How I write
It’s summertime, and with a long week of events having come and gone, I find myself staring at a computer screen and wondering “Well, Kevin, what are we going to write about in the paper this week?”
It’s a common conundrum for your newspaper editor. Having now been on the job long enough now, I should have known better to not run out of good column ideas so fast.
So I do what comes naturally for someone of my age who has grown up with the internet. I went surfing to see if I could find some good ideas.
Initially I was tempted to write about the Supreme Court’s Hobby Lobby decision, but I doubt honestly if my opinion will matter much in a sea of “Yes they did the right thing” or “no, it was a horrible decision” commentary that is flooding airwaves already.
Eventually, the internet waves washed me up on a blog, reading an interview of a friend of mine named Cliff Brooks.
Brooks is an unnaturally talented poet and professor at Chattahoochee Technical College. I secretly sometimes wonder if maybe he turns into a warewolf on nights with full moons with no one else around, and takes up the pen howling into the darkness as he scribbles on the page.
Anyway I was reading the interview, about his work and a group he’s gotten me involved in, the Southern Collective Experience, and he said something about his writing process that got me interested in something to write about.
Before I delve too deeply into today’s column topic, let me explain the group. The Southern Collective Experience is a collection of artists, poets, musicians and writers Brooks found and have brought together. We all have, collaboratively or separately, worked on artistic projects revolving around Southern themes and ideas, or with a particular Southern sound or voice behind them.
Its a great group with great things coming, and to find out more about it I’ll point you to the group’s Facebook page at www.facebook.com/TheSouthernCollectiveExperience.
Anyway, back to Brooks’ comment. He was talking about the writing process in this interview with a writer named Chris Rice Cooper (chrisricecooper. blogspot.com), which struck me as interesting. In this particular comment, he’s talking about how he starts working on a new piece.
“I’ll charge into the study, sit down, and hit it with a smile on my face. This is when the second form of composition rises from the ghost of an old relationship, the undying affection for a family member, or the joy from my current state of affairs breaks loose and spills out over several pages,” he said.
Fiction, to say the least, is an interesting beast. Like in the movies, it requires the reader to suspend belief in reality for a while and slip into something entertaining, dramatic, tragic or just beautiful.

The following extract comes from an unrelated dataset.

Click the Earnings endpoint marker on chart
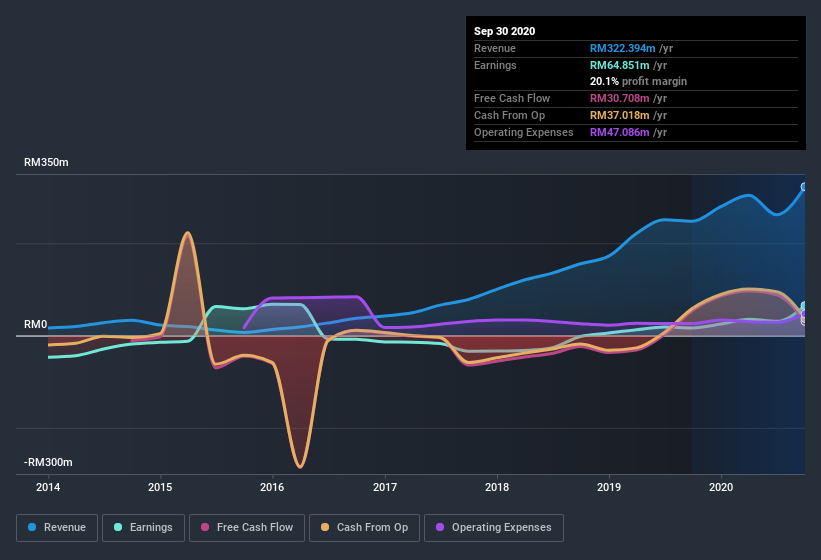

I’ve found more often than not the two complement each other well. I draw great plot ideas from real life, and great stylistic ideas from what I’ve been working through for years in fiction.
Now, Brooks’ writing process differs from my own, and my own from everyone else’s. For the most part as a profession, writing is a individual’s game.
This is typically what happens when I write a short story. A flash of connected ideas hits me all at once from somewhere deep in my brain, and then I spend a few hours laboring to find the right words with legal pads, scribbling and scratching away until I get it just right. More often than not, it never sees the light of day.
Journalism differs from all that, because facts can change in the middle of covering a story, or new information puts a different light on a subject. Some stories require only a small amount of time, while others take months, sometimes years to get through it all to present a clear, intelligent idea to the public.
I get asked sometimes what my job is like, or how work is going from friends and family or people interested in learning what a newspaper editor does for a living. My typical answer is “always busy.”
That isn’t exactly fair. I do eat and sleep like everyone else, enjoy a couple hours of television before falling asleep with my girlfriend’s head nestled in her favorite spot above my heart.
I experience the same heartbreak, the same frustrations and the same excitement as everyone else when on the job. Sometimes a situation can turn serious in a real hurry, which makes covering events an interesting proposition at times.
It’s easy to forget too why I do this when its deadline and I just need an hour more to make everything perfect but I don’t have it. I cherish and feel lucky for every moment I get to be an editor, earning a living doing what I love doing the most: writing.